Extracted information:

┄┄┄┄┄┄┄┄┄┄┄┄┄┄┄┄┄┄┄┄

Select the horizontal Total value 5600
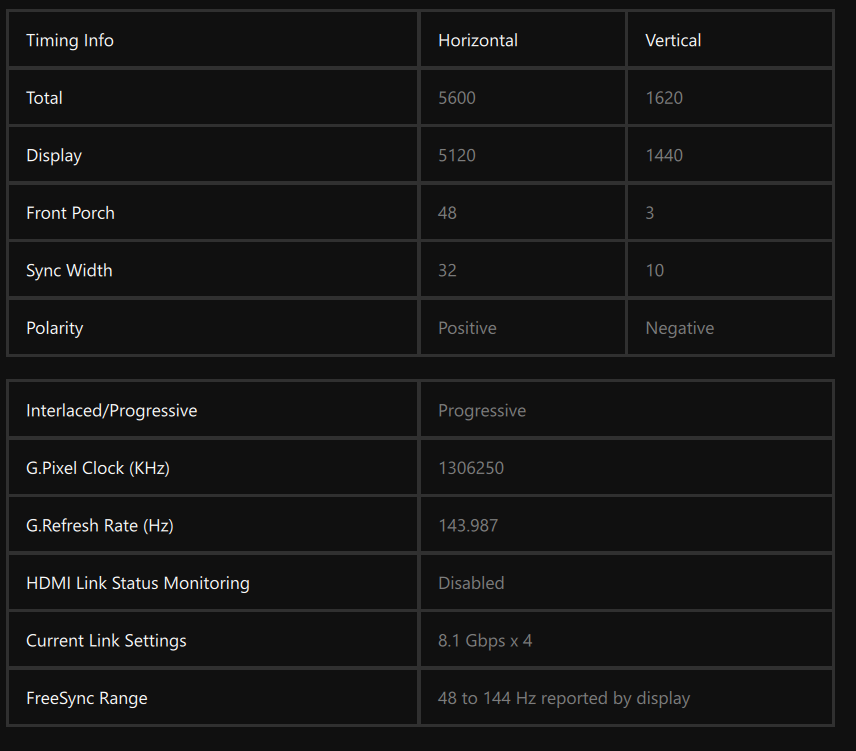Viewport: 856px width, 751px height. [x=457, y=98]
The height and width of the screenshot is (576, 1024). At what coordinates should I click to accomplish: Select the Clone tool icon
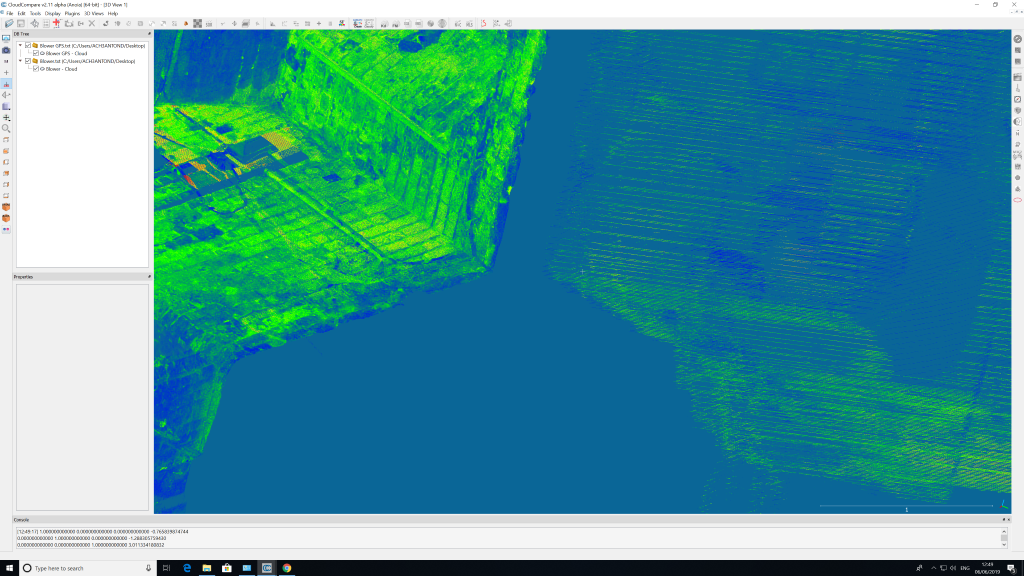tap(69, 21)

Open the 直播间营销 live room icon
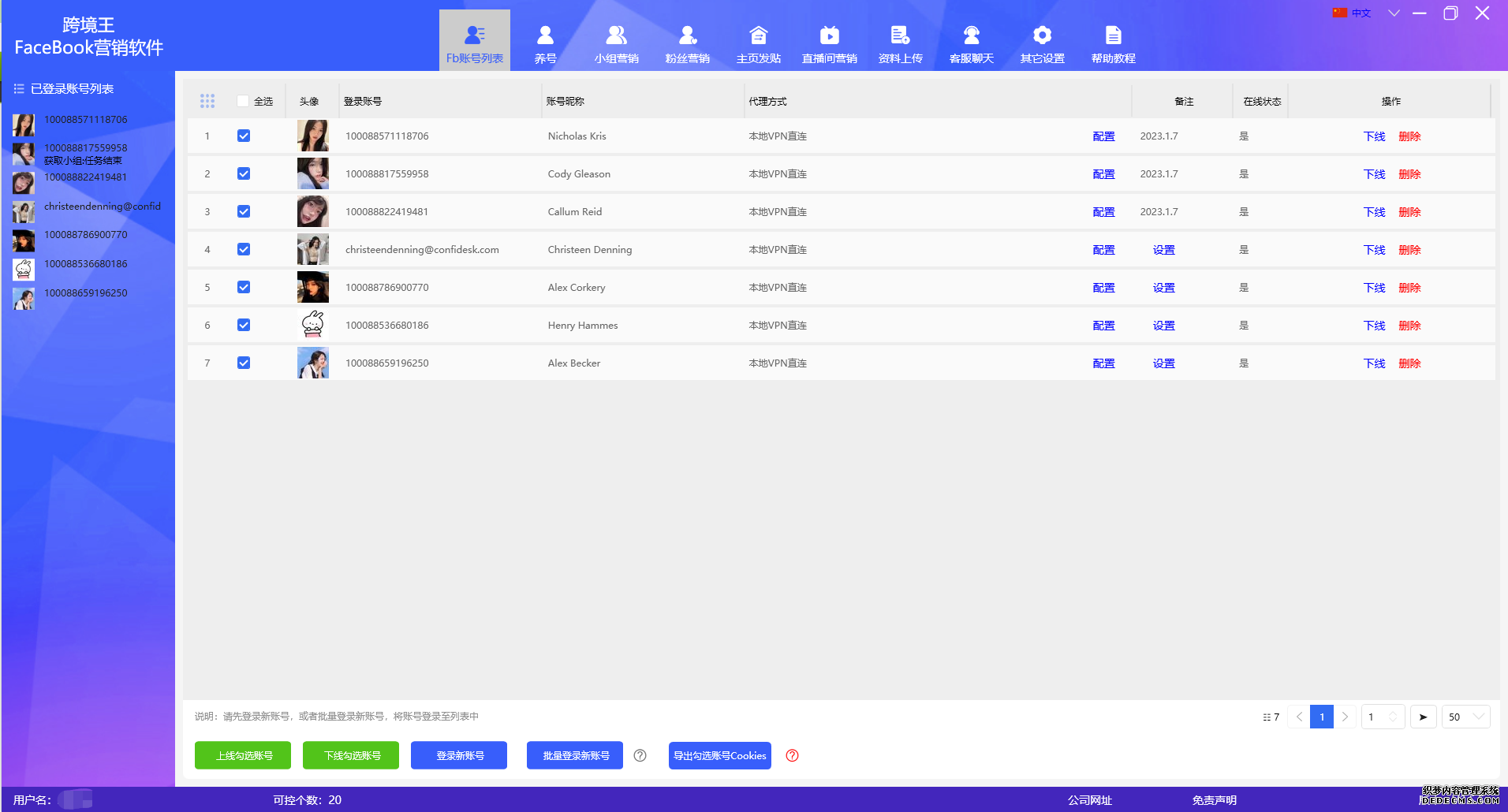[829, 35]
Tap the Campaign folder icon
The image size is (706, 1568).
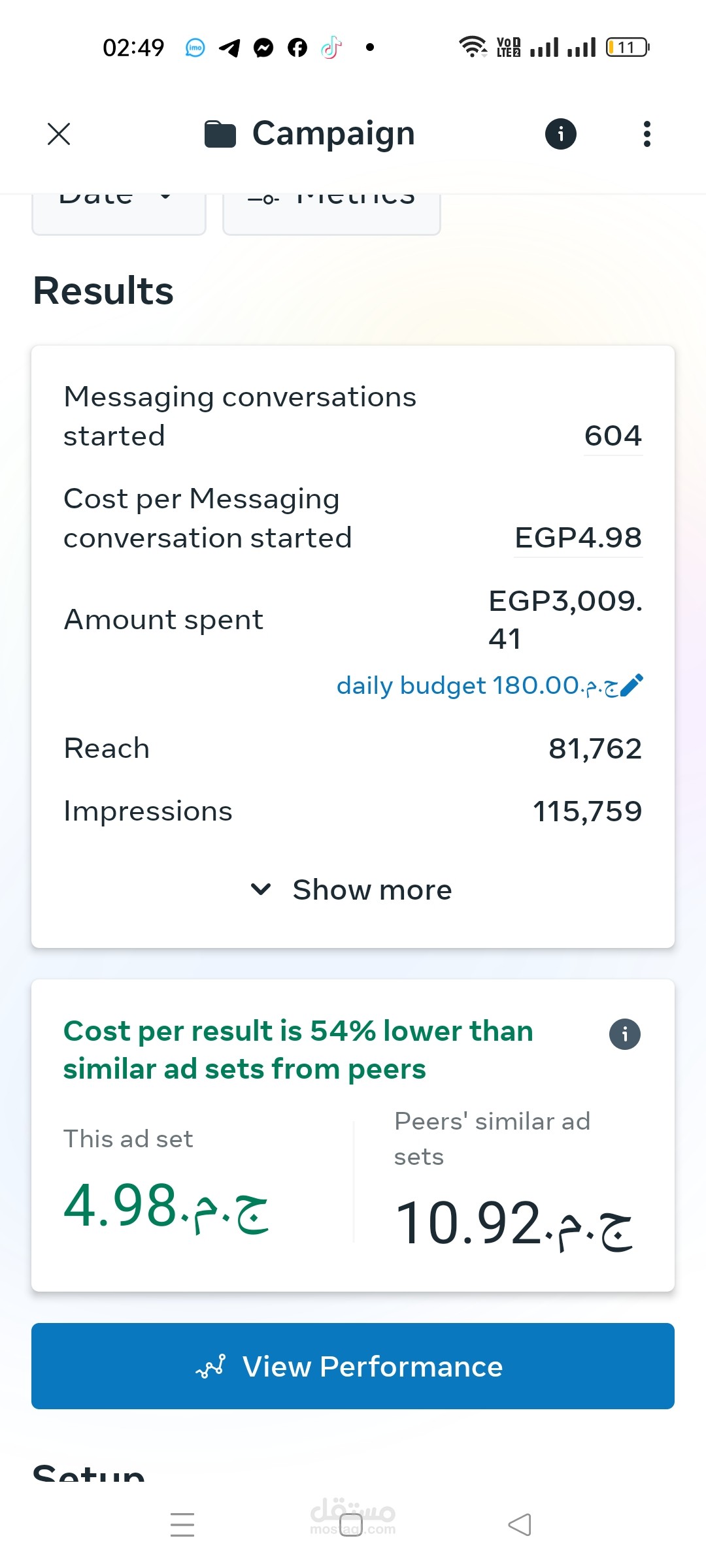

┄┄┄┄┄┄┄┄┄┄┄┄┄┄┄┄┄┄┄┄

Try it:
When a picture appears in the material, please pass over it while retyping the rest exactly.

The completed task:
Select the horizontal Total value 5600
Viewport: 856px width, 751px height. [x=457, y=98]
The height and width of the screenshot is (576, 1024). At what coordinates should I click to accomplish: Select the Clone tool icon
tap(69, 21)

Open the 直播间营销 live room icon
[829, 35]
Tap the Campaign folder icon
The image size is (706, 1568).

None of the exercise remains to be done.